The 12-day war that began with the criminal attack of the Zionist state of Israel on Iran and ended with the bombing of Iran’s nuclear facilities by U.S. imperialism—and, of course, with the direct partnership of the client states of U.S. imperialism in the region—during which more than a thousand Iranian citizens, including scientists and military commanders, were martyred, proved the bankruptcy of the policy of the compromise-seekers and capitulationists in and around the ruling establishment, and of the “pro-West left” that supports them. The national unity formed around the call of the Leader of the Revolution to defend the homeland blocked the anti-national program of the compromise-seekers and capitulationists within the State and disgraced the “pro-West left” in the eyes of the masses. In this process, a significant part of the Iranian people also experienced for themselves the real meaning of Imam Khomeini’s concept of the “Americanized left.” What remained in the left movement was the existing differences between the anti-imperialist left, and the “third-line left,” who is opposed to the Islamic Republic.
1. The Assault Begins
Against such a background, we suddenly face an orchestral assault on the so-called “axis-of-resistance left” by those who, in appearance in the name of the “third-line left,” but in practice in the service of the “NATO left,” enter the field one by one and try in every possible way—using labeling, slander, insults, and even open anti-religion slogans in the name of “left”—to prevent the consolidation of national unity around resistance, defense of the country and the revolution, and within that framework, the necessary rapprochement between revolutionary Muslim forces and the anti-imperialist left.
The first solo in this orchestra begins with an article by Mr.
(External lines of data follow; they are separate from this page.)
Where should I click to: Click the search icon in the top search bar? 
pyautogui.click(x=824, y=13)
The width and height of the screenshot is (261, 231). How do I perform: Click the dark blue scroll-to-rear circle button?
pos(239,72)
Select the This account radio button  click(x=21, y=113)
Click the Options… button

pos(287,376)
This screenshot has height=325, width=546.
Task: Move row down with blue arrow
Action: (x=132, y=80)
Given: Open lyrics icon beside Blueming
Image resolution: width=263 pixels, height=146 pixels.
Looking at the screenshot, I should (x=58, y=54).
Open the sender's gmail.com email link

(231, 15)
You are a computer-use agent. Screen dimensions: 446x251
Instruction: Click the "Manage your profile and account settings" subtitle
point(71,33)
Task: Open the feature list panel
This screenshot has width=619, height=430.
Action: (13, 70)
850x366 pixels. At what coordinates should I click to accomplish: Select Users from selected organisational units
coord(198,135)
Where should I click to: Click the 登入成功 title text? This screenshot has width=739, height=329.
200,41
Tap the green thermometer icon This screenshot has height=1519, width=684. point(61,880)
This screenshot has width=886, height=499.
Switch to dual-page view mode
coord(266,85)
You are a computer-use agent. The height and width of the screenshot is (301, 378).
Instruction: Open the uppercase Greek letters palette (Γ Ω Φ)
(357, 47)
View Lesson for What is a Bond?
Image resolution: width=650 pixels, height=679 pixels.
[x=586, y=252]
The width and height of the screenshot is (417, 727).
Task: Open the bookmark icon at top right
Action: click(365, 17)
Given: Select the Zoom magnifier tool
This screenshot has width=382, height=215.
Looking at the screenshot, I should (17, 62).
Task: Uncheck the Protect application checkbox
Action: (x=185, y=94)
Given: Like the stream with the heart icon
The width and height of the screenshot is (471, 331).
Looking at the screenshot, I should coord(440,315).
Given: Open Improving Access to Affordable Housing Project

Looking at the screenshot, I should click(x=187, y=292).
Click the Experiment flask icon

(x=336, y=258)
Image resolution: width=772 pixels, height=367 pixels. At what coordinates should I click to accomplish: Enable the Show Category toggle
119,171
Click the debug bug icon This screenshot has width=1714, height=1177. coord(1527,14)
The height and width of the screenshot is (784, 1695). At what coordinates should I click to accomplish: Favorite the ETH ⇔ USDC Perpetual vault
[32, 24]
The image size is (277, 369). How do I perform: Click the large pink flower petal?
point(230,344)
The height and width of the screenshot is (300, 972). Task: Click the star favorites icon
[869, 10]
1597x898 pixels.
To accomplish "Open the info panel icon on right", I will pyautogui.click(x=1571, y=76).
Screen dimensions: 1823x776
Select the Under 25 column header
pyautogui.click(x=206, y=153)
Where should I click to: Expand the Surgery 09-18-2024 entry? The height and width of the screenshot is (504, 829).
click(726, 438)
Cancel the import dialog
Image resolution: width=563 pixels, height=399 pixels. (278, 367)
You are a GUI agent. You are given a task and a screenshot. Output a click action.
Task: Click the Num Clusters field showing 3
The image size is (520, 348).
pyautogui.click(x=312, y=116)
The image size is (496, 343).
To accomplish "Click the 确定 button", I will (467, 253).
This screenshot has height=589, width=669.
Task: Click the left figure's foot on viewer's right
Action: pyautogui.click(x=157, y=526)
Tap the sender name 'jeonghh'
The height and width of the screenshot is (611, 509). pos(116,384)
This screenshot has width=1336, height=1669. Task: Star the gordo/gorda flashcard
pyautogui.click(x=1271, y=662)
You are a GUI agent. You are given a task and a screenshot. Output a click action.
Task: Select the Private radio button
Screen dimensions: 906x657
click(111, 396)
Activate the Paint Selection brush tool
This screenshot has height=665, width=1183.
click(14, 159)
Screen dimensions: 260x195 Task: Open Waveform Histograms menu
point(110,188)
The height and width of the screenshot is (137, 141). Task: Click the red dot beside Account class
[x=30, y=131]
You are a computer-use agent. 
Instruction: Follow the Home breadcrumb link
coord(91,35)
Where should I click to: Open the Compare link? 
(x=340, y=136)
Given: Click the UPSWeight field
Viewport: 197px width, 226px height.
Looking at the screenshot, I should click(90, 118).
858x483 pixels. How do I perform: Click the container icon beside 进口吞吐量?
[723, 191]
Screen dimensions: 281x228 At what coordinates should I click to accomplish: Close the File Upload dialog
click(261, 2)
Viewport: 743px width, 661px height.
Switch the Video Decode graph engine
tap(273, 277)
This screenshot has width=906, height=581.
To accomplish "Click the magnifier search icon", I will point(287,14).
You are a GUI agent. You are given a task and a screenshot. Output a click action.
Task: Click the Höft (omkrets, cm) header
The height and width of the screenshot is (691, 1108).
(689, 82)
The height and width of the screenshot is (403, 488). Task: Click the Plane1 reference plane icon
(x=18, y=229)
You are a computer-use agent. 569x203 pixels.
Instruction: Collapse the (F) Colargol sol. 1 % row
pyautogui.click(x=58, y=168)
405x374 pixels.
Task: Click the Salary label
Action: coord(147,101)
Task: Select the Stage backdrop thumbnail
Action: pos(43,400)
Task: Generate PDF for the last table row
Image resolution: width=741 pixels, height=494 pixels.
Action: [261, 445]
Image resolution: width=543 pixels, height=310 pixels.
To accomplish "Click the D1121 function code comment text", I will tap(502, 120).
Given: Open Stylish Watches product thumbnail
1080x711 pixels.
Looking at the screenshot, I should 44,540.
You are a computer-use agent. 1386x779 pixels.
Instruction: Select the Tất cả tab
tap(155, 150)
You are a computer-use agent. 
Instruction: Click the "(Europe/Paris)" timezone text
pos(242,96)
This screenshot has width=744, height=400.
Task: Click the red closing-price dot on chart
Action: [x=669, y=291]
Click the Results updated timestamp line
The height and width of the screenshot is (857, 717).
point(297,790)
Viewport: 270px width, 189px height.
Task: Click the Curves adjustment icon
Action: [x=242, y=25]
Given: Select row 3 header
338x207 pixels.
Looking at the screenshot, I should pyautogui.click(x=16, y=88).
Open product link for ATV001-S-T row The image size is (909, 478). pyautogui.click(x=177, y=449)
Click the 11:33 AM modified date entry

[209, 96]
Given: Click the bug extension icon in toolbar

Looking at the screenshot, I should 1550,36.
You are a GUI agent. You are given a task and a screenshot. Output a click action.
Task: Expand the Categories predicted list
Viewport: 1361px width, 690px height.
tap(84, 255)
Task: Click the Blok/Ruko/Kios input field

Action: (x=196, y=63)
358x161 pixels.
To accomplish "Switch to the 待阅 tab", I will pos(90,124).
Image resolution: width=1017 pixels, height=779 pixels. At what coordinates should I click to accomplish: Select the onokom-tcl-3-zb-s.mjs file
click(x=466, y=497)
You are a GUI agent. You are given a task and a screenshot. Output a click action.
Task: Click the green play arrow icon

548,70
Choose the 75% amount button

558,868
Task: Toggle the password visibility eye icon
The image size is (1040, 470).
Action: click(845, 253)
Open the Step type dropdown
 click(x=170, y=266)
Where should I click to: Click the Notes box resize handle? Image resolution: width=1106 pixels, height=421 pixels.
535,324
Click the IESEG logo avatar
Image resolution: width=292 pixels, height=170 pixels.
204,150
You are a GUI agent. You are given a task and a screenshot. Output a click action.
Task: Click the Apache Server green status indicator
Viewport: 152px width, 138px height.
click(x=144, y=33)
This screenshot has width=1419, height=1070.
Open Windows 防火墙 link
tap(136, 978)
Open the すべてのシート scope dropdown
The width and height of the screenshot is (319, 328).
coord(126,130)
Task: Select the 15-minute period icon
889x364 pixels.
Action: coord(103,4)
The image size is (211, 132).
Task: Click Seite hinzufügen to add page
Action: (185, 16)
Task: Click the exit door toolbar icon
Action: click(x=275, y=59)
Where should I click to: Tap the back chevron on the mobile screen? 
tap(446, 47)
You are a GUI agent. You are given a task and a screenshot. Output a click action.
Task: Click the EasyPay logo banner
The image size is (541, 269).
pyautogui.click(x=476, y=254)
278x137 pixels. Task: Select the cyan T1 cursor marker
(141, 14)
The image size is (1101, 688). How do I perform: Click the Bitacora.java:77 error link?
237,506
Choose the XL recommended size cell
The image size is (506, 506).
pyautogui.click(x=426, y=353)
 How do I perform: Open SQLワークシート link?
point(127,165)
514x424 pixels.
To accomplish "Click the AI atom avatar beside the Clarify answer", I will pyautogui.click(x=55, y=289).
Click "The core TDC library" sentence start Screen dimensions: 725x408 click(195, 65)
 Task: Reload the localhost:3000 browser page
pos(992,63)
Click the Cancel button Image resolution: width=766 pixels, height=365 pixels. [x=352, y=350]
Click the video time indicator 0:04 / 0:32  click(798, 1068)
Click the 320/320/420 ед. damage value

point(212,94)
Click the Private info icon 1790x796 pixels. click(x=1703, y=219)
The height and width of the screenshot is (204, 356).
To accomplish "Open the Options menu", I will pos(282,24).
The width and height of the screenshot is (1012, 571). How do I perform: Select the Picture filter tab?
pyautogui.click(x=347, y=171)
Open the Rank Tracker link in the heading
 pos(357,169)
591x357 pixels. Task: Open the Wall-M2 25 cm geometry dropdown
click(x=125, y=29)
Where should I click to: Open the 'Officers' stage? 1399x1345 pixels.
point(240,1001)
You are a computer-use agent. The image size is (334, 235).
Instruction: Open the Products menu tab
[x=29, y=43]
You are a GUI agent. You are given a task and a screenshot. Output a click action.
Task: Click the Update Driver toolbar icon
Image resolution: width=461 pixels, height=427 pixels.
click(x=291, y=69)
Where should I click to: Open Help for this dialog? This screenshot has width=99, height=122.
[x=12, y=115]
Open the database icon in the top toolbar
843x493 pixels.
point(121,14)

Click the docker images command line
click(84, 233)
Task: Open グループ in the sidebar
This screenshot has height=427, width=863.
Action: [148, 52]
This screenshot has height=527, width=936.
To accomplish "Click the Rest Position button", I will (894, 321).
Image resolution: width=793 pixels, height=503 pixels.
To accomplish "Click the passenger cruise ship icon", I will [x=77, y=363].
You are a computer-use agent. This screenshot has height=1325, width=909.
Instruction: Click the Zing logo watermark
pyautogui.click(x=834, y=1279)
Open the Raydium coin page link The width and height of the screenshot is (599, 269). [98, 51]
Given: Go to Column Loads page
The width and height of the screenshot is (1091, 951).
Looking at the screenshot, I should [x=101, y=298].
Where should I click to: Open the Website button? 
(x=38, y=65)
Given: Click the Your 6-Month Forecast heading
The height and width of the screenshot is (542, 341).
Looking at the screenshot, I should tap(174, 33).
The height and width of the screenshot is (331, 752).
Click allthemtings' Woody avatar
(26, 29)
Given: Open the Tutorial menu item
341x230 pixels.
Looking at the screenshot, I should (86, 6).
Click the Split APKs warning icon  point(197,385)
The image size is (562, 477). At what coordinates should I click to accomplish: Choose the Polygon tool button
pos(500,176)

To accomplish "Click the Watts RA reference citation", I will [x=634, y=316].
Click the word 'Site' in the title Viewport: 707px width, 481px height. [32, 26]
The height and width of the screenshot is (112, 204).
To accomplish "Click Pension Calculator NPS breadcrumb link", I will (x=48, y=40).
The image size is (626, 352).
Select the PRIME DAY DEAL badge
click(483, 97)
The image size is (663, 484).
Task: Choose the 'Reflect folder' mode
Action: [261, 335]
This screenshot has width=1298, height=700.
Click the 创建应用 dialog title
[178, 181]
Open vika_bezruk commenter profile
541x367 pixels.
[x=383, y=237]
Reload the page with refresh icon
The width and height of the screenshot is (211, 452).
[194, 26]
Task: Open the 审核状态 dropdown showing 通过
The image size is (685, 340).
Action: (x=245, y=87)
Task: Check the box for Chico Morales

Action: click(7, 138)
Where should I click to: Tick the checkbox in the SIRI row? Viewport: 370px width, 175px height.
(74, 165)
Mohammad Maljoo in Akhbar-e Rooz (October 14, 2025) entitled “The Axis-of-Resistance Left: The Wound on the Face of the Left.” In this piece, based on the artificial dichotomy he constructs between the “axis-of-resistance left” and the “people-oriented left,” he writes:
The left cannot escape its own shadow. The axis-of-resistance left, although a shameful part of the body of the Iranian left, is a disgraceful stain on the glorious history of the left.
The axis-of-resistance left in Iran is the offspring of a current that considers the contradiction with imperialism as the main axis of left politics… On this basis, it sees the axis of resistance in the Middle East not as a reactionary religious bloc but as a force against domination and global capitalism.… But when it remains practically passive in the face of internal oppression, it slips from an ideal into a tool for justifying internal power…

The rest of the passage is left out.